De Inter-Amerikaanse Ontwikkelingsbank (IDB) heeft vandaag bekendgemaakt dat zij een lening van US$ 20 miljoen heeft goedgekeurd voor het uitvoeren van het tweede Basic Education Improvement Program (BEIP) in Suriname.
Ruim 90.000 studenten en 6500 docenten zullen profiteren van de verbeteringen in de toegankelijkheid, kwaliteit en rechtvaardigheid van het Surinaamse onderwijs in deze nieuwe fase van het BEIP. Er zal circa US$ 12 miljoen worden geïnvesteerd in de ontwikkeling van het curriculum en de schoolboeken voor de 7e en 8e leerjaren van het basisonderwijs (5e en 6e klas lagere school), opdat het niveau van het onderwijs van studenten wordt verbeterd. Deze fase sluit aan op een eerder programma, dat in 2003 met ondersteuning van de IDB werd gelanceerd en waarbij geleidelijk het curriculum en de schoolboeken voor alle andere voorschoolse en eerste leerjaren werden ontwikkeld. Het programma zal ook onderwijsgevenden voorzien in een opleiding in de nieuwe leermiddelen en de ontwikkeling van on-line leermethoden. Ongeveer US$ 5 miljoen zal worden aangewend om klaslokalen te renoveren en woningen op te zetten voor leraren op het platteland, waar de studenten het meest kwetsbaar zijn en het meeste risico lopen te verworden tot schoolverlater.

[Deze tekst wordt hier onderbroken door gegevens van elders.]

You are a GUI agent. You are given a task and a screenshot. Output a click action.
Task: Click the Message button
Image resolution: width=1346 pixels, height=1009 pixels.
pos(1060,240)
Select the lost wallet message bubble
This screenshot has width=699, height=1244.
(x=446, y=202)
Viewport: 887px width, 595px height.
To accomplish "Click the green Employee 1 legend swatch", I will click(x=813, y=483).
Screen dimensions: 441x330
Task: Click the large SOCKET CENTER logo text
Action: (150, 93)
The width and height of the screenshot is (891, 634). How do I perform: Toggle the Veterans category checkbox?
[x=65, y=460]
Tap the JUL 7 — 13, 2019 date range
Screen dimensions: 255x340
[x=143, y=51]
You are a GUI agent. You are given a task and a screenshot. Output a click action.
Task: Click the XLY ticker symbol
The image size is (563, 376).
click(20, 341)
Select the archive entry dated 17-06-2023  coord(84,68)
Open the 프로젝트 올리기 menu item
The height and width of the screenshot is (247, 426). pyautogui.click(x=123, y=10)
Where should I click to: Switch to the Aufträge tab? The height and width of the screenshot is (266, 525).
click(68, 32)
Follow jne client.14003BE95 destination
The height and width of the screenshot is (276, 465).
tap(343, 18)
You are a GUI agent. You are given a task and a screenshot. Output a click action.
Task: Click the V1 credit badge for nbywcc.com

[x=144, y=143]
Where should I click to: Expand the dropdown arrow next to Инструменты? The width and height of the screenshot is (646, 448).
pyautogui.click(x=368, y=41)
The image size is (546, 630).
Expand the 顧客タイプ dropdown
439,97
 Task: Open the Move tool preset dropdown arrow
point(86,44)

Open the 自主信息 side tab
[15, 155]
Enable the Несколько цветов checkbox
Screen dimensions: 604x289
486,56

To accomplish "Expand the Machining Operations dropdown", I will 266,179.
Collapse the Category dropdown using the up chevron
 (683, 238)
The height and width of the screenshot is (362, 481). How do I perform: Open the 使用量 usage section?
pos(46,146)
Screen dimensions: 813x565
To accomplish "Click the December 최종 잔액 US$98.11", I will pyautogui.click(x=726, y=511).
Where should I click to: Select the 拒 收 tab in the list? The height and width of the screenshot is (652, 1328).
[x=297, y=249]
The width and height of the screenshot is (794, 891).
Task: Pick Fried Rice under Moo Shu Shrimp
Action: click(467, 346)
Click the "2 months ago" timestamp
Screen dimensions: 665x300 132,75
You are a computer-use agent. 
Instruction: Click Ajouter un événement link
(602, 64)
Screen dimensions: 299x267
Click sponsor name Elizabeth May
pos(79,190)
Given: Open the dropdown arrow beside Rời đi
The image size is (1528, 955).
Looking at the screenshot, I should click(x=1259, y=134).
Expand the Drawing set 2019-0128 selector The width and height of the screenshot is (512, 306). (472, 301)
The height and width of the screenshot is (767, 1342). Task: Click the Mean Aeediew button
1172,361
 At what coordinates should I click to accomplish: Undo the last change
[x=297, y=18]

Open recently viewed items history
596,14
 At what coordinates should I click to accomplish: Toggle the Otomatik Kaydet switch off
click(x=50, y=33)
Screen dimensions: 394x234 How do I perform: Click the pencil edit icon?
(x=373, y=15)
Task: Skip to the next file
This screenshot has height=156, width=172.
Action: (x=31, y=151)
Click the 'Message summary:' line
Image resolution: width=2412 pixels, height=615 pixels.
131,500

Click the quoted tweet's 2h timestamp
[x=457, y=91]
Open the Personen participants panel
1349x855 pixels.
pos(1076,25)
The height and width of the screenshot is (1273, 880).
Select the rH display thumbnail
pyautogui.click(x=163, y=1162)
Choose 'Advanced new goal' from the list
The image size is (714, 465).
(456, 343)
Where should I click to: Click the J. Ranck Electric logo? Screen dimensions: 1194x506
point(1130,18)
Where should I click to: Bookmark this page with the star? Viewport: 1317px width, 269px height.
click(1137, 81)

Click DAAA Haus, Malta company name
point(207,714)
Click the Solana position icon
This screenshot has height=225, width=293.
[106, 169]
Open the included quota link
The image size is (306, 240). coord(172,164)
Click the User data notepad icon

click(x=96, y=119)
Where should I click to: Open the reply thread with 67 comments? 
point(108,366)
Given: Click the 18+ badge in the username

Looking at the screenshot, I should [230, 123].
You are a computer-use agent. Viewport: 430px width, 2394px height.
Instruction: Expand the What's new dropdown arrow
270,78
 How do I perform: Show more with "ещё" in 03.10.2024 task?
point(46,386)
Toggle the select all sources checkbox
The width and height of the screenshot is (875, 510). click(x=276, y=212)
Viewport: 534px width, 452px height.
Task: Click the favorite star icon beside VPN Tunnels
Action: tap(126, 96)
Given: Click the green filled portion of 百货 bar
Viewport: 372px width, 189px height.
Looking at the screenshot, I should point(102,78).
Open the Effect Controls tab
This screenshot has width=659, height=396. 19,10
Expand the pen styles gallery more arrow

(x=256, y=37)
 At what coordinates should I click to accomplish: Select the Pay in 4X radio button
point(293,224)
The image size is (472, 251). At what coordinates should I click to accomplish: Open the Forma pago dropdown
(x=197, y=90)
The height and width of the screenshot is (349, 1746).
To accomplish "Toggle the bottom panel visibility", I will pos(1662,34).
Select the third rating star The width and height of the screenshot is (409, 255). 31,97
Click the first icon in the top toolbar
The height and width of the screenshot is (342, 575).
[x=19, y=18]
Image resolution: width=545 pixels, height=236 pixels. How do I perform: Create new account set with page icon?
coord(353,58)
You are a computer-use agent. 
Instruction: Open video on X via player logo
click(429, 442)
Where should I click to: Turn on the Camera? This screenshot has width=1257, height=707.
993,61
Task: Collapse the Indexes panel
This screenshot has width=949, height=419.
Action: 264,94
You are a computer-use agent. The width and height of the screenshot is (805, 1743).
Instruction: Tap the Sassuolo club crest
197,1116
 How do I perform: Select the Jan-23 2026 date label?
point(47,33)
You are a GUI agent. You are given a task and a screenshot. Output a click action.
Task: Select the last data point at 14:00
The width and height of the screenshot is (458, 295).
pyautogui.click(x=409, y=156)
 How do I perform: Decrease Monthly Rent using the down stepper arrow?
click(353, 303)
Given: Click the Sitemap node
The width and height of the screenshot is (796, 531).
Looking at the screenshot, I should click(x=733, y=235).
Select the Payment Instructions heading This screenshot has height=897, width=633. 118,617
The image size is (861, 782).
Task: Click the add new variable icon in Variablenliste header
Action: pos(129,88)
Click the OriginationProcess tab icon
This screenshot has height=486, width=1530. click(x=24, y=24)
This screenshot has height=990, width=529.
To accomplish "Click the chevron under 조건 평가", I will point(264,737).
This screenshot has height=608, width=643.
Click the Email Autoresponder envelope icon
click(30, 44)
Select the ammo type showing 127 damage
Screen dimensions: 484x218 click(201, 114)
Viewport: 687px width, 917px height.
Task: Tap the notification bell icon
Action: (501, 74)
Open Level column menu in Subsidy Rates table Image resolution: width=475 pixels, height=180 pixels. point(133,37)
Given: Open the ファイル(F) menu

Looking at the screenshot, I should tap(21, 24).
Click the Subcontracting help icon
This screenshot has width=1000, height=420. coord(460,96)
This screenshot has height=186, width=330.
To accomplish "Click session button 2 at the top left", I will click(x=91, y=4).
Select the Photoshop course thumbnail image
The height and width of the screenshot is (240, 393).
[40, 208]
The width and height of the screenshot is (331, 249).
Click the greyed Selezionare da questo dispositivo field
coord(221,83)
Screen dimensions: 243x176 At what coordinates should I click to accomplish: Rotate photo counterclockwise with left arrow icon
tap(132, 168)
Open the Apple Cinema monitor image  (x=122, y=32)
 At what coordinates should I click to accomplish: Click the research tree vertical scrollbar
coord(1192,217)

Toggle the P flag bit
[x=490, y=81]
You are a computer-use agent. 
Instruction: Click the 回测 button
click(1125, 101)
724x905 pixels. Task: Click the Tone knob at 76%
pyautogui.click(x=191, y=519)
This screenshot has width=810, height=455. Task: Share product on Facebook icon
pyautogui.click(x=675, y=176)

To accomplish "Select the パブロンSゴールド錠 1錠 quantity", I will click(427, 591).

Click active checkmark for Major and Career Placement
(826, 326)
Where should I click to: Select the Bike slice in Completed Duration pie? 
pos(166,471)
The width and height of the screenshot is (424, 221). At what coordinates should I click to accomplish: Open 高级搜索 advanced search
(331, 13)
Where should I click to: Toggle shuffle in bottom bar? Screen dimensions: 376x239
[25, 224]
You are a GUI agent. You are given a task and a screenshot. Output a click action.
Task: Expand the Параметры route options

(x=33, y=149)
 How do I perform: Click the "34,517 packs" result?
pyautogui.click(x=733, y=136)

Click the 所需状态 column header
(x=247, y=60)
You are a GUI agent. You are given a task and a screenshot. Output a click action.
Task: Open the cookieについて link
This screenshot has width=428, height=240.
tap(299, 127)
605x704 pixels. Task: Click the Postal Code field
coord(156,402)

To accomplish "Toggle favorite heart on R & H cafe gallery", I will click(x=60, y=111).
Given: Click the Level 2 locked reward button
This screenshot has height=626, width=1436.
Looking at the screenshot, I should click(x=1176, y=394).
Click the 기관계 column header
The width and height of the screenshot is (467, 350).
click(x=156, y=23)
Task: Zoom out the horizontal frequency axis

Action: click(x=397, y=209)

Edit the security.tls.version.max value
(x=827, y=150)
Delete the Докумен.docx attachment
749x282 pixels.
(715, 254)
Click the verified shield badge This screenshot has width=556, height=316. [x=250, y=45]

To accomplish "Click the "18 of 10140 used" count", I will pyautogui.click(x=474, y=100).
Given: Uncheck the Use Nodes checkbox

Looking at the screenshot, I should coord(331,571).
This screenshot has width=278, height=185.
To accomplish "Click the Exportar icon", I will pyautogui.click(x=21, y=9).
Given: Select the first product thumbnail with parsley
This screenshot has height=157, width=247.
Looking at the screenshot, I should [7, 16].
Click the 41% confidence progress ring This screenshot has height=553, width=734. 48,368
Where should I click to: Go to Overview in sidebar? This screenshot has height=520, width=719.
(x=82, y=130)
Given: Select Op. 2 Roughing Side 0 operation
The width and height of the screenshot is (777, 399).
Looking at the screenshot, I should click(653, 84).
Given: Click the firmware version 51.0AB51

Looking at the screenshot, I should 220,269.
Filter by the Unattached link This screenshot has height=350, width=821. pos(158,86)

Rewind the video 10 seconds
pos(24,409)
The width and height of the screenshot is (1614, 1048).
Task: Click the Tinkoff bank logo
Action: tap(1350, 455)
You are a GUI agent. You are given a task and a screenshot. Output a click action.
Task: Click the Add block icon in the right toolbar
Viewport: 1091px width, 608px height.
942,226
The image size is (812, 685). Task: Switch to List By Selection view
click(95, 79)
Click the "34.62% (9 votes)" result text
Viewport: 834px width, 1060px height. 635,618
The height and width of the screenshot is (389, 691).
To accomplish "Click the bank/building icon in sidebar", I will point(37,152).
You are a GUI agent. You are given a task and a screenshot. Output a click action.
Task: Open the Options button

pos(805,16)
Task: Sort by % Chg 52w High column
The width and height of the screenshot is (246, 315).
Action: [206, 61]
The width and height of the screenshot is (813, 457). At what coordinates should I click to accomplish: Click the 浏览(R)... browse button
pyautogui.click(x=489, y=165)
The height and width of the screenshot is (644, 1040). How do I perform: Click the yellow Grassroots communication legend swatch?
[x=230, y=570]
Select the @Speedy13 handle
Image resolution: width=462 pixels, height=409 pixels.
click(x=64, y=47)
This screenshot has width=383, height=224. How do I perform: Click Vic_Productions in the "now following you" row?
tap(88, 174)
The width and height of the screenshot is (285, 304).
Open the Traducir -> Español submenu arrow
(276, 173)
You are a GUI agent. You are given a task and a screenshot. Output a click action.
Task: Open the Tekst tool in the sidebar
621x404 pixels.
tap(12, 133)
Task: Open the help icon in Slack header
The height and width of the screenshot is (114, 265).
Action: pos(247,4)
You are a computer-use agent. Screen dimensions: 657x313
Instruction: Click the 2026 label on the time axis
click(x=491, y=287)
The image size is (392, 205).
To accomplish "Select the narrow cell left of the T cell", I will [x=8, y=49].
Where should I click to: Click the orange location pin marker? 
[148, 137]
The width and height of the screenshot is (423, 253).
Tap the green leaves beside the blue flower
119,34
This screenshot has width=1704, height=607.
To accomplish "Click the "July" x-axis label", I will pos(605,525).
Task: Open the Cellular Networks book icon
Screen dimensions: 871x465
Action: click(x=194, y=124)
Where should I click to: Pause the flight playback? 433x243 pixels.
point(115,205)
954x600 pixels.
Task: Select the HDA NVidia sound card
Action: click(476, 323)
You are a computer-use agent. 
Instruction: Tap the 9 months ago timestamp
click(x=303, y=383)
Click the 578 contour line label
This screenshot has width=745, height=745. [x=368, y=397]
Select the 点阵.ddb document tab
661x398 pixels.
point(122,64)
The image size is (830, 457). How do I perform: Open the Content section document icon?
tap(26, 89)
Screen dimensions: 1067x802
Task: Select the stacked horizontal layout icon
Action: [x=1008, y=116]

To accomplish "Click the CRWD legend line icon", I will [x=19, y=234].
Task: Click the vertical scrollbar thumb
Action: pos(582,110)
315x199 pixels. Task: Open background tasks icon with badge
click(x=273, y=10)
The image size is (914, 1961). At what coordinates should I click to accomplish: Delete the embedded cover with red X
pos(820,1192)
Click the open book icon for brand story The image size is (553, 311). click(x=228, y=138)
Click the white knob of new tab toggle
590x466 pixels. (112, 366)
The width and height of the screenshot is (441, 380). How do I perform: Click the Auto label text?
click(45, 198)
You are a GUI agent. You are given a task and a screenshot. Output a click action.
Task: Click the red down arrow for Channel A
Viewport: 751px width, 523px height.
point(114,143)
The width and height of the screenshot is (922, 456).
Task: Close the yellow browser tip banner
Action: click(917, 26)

Als onderdeel van de verbetering van de infrastructuur, zullen de fondsen ook gebruikt worden om een pand op te zetten voor het Centrum voor Nascholing in Suriname (Cenasu). Daarmee zal er voldoende ruimte worden geboden voor de opleiding van leerkrachten en om andere professionele ontwikkelingsactiviteiten van de grond te krijgen. Cenasu heeft momenteel geen onderkomen. De IDB zal ook nauw samenwerken met ministerie van Onderwijs, Wetenschap en Cultuur om de capaciteit van haar diensten te versterken door middel van de aankoop van apparatuur en trainingen en om het ministerie te ondersteunen bij de dagelijkse werkzaamheden. Ongeveer US$ 2 miljoen zal gaan naar het verbeteren van deze capaciteiten. Het gefiatteerd project betreft multi-fase operatie over twee fasen verspreid over een periode van acht jaar (Fase I: 1-4 jaar; Fase II: 5-8 jaar). Fase I zal zich richten op de ontwikkeling van het curriculumkader voor het hele basisonderwijs en op het verhogen van de leerresultaten van de leerlingen in de rangen 1 tot en met 8. Fase II zal zich vooral richten op de verbetering van leerresultaten in de onderbouw van het voortgezette leerjaren van het basisonderwijs.